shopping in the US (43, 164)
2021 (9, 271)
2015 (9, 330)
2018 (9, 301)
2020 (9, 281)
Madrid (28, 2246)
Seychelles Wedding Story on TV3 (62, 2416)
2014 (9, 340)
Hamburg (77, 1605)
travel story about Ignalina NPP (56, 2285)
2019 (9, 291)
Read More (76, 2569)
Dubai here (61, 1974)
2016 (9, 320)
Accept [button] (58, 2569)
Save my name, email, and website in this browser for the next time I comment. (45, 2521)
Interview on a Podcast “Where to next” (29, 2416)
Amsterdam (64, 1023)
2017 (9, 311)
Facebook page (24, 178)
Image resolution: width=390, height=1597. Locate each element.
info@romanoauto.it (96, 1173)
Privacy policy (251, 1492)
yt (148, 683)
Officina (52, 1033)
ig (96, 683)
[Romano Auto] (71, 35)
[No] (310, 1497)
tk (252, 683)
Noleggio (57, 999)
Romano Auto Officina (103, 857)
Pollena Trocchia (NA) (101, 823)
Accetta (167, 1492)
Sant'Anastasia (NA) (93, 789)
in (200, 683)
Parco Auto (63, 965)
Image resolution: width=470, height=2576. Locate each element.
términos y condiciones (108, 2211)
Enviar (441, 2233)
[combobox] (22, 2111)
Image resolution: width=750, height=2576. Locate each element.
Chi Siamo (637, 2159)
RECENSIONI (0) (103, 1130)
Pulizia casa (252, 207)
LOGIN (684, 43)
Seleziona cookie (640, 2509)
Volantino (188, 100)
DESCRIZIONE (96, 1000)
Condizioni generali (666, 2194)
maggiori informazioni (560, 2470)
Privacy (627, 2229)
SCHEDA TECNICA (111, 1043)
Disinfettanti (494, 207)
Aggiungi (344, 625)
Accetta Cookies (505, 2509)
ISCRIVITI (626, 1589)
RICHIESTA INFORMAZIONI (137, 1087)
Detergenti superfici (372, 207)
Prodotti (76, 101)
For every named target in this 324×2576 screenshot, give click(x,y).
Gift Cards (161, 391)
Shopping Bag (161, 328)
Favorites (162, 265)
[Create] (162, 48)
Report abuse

━━━━━━━━

§ Required action
Review the entries above and return every line where "each" appears.

§ Written solution
Image resolution: width=390, height=1597. Locate each element.
Image resolution: width=470, height=2576. Locate each element.
Image resolution: width=750, height=2576. Locate each element.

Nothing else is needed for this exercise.